» **WHAT IS REQUIRED**: Your answer should be every line of the entries that has the string "indicator" in it.

**** SOURCE MATERIAL

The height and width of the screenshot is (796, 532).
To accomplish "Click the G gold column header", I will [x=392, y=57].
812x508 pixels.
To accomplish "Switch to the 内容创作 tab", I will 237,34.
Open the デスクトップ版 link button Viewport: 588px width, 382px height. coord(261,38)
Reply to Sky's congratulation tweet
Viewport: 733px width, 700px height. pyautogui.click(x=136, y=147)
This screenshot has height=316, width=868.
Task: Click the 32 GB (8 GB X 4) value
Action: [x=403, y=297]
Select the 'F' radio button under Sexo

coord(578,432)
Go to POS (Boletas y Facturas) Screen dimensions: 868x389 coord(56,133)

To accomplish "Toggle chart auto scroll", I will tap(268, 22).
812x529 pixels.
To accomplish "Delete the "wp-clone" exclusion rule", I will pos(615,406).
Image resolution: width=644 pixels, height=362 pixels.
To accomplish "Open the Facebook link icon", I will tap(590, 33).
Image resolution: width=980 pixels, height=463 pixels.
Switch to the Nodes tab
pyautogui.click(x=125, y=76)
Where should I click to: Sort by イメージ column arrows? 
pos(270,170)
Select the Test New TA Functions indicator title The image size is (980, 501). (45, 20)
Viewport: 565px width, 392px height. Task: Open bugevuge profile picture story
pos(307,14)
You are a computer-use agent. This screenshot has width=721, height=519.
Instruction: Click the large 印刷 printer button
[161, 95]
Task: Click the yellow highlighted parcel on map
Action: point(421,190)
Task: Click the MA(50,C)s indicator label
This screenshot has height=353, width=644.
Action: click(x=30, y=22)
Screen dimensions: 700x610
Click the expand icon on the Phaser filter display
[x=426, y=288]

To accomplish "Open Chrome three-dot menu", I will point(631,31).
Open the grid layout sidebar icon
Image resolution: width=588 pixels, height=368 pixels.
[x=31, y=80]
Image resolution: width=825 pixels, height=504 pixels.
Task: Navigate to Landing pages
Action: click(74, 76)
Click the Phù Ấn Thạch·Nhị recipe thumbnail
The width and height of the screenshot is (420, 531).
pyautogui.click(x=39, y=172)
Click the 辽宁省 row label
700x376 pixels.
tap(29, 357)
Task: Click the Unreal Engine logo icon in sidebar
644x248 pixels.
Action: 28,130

********

» **EXERCISE SOLUTION**:
Select the Test New TA Functions indicator title The image size is (980, 501). (45, 20)
Task: Click the MA(50,C)s indicator label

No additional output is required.